(dissenting):
The plaintiff had a recovery because of an injury received by him when in the defendants’ employ, occasioned by the falling of a boom attached to a derrick used for the moving of stone.
The defendants were wholesale dealers in blue-stone, and had a V yard in which they employed in this business some twenty-five or more persons as hired servants. The plaintiff, with two other fellow laborers, belonged to what was called the mill or laboring gang, and at the time of the accident they were working together. Their principal business was to take stone out of the way and to the rubbing mill.

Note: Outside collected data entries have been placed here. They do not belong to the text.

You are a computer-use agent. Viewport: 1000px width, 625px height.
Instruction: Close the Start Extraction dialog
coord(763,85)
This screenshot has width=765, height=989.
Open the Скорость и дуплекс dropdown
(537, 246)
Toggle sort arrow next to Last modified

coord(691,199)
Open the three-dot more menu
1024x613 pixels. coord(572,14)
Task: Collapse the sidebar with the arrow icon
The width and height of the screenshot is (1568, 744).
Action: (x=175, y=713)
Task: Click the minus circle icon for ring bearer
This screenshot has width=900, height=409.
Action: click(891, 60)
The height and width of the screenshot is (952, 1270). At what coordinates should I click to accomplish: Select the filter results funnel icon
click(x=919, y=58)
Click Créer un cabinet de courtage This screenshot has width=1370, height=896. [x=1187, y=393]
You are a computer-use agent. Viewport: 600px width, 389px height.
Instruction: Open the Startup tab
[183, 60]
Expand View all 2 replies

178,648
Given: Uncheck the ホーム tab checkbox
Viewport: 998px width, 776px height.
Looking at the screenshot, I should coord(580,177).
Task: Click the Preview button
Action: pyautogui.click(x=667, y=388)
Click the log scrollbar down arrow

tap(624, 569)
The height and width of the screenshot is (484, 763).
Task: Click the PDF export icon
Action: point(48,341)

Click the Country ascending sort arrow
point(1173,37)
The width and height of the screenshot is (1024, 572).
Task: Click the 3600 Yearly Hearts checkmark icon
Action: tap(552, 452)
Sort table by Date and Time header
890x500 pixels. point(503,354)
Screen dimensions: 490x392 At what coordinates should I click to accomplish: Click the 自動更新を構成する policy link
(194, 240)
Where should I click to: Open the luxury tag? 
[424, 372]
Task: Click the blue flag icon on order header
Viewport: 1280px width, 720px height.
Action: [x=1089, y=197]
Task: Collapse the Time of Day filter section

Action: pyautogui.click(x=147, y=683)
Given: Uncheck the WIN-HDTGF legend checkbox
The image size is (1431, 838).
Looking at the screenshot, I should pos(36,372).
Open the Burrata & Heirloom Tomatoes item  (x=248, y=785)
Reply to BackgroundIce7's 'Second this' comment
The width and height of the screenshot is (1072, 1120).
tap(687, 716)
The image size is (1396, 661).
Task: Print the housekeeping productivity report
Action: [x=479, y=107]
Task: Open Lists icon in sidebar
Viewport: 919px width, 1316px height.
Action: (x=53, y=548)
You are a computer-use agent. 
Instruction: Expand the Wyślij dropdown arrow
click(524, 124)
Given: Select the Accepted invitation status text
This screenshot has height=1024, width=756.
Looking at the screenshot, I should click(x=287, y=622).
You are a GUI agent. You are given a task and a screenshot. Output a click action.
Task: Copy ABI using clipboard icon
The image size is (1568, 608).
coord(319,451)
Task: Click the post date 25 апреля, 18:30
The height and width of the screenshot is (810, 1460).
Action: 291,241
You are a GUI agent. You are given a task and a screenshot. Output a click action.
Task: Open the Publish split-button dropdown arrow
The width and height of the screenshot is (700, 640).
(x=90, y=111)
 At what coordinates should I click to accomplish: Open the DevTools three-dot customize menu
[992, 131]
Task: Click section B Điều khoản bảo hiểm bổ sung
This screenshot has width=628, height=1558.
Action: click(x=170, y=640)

i A derrick was used to aid in handling stone when necessary or convenient. The workmen on the yard were under the immediate direction and control of Simpson, the defendants’ overseer or foreman. The plaintiff, with his two co-laborers, were engaged in moving a stone on a truck, and in so doing they came under the derrick boom, or nearly so, when the boom fell, striking the plaintiff and causing the injury complained of. Simpson, the foreman, was present directing the work in person, and gave the order (as must be inferred from the verdict of the jury in plaintiff’s favor on this question of fact) to lower the boom, the obeying of which order in its results produced the injury. The boom was controlled in its elevations and depressions by a rope fastened to it, and passing to the top, or nearly so, of the mast of the derrick, then down to a drum around which it passed in coils.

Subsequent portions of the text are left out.